Information shown START

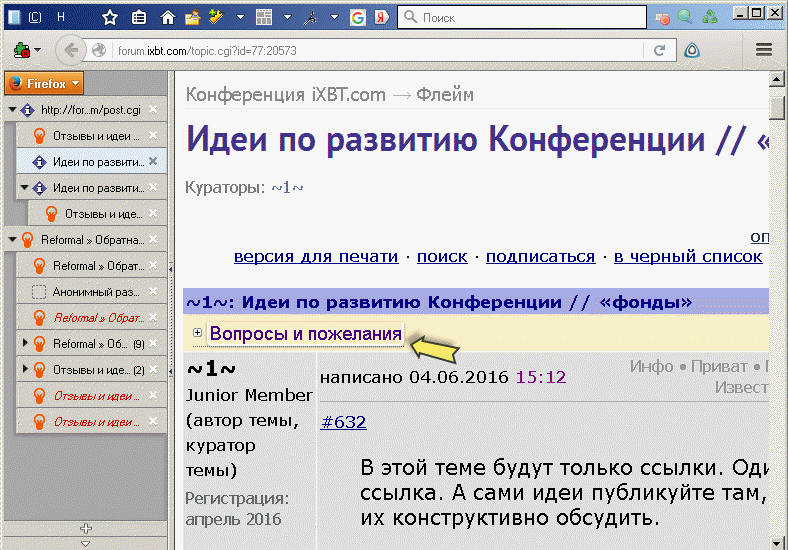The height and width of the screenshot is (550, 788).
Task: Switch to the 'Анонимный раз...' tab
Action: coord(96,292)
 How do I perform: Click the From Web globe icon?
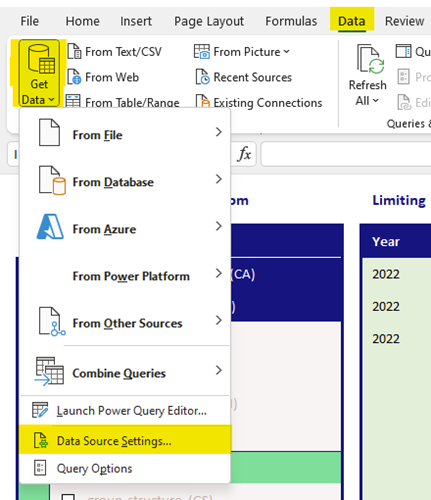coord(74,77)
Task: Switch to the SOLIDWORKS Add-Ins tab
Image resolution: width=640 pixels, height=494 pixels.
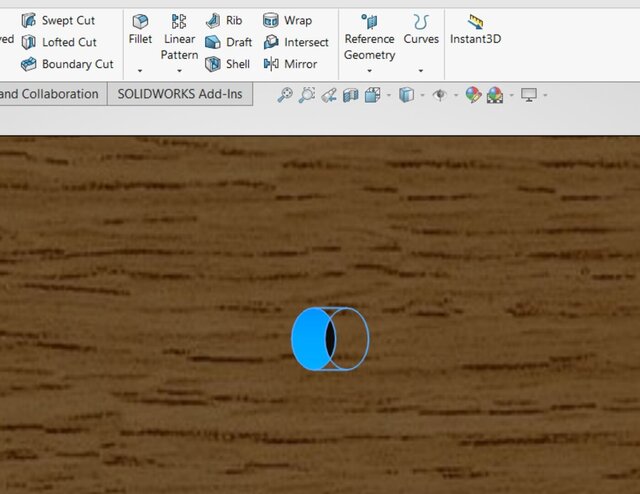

Information shown END
Information shown START

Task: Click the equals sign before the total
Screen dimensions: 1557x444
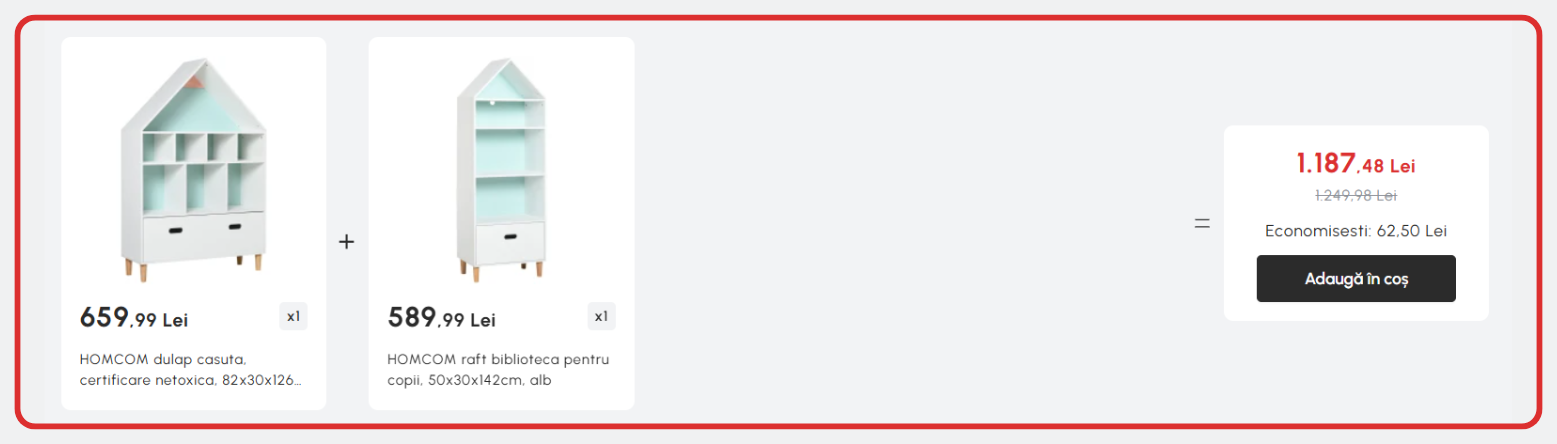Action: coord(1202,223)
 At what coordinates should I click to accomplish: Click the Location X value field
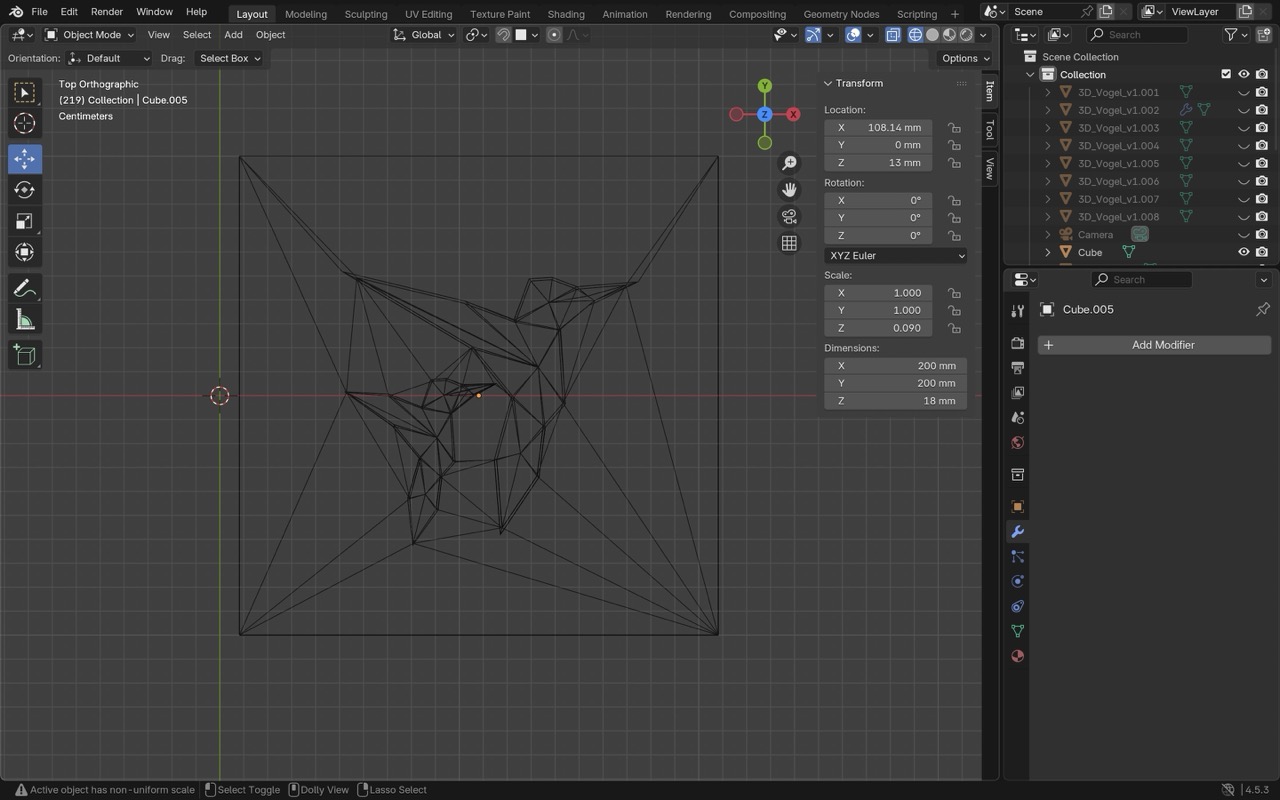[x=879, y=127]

Information shown END
Information shown START

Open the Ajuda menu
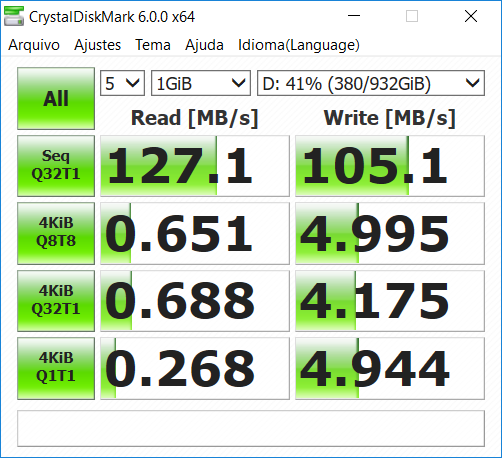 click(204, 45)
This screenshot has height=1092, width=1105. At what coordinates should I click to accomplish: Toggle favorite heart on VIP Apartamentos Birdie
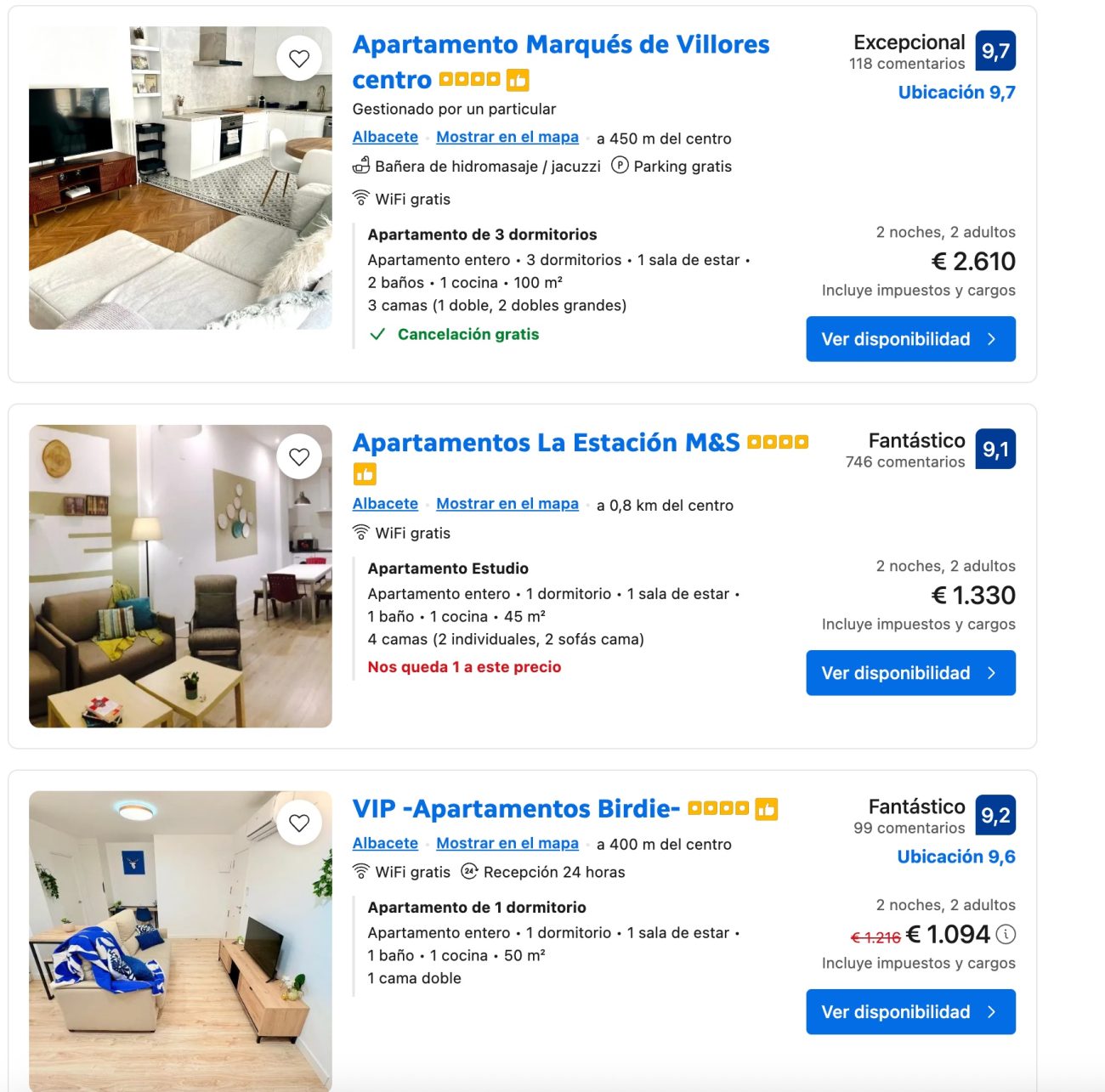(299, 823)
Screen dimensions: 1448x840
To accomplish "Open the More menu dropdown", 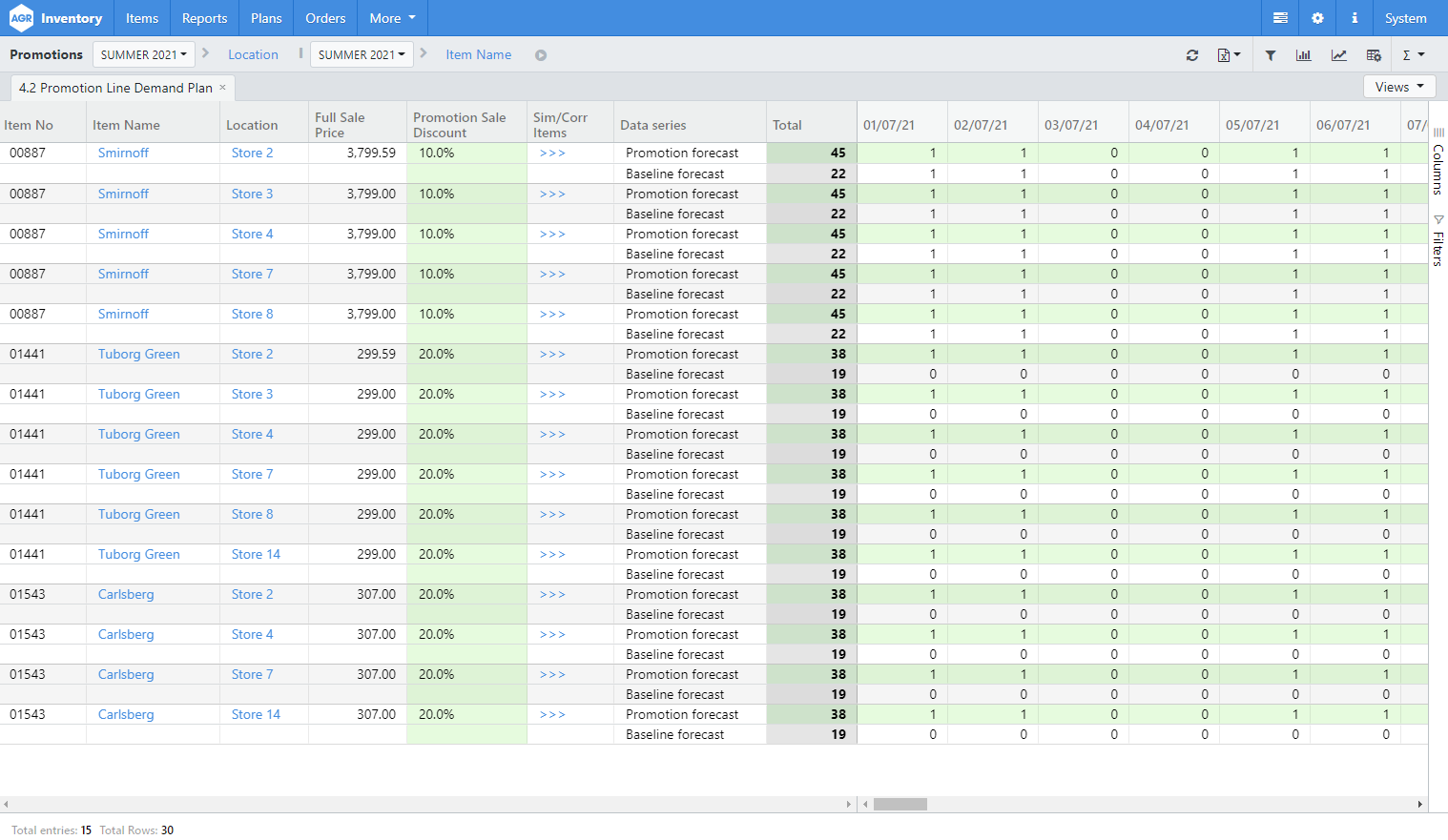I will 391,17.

Information shown END

*Your goal*:
Starting with the line above that holds "How do I perform: Click", restate each line word for word up to and including the line that holds "Image resolution: width=640". Drop the pictures.

*Task output*:
 How do I perform: Click the From Web globe icon?
coord(74,77)
Task: Switch to the SOLIDWORKS Add-Ins tab
Image resolution: width=640 pixels, height=494 pixels.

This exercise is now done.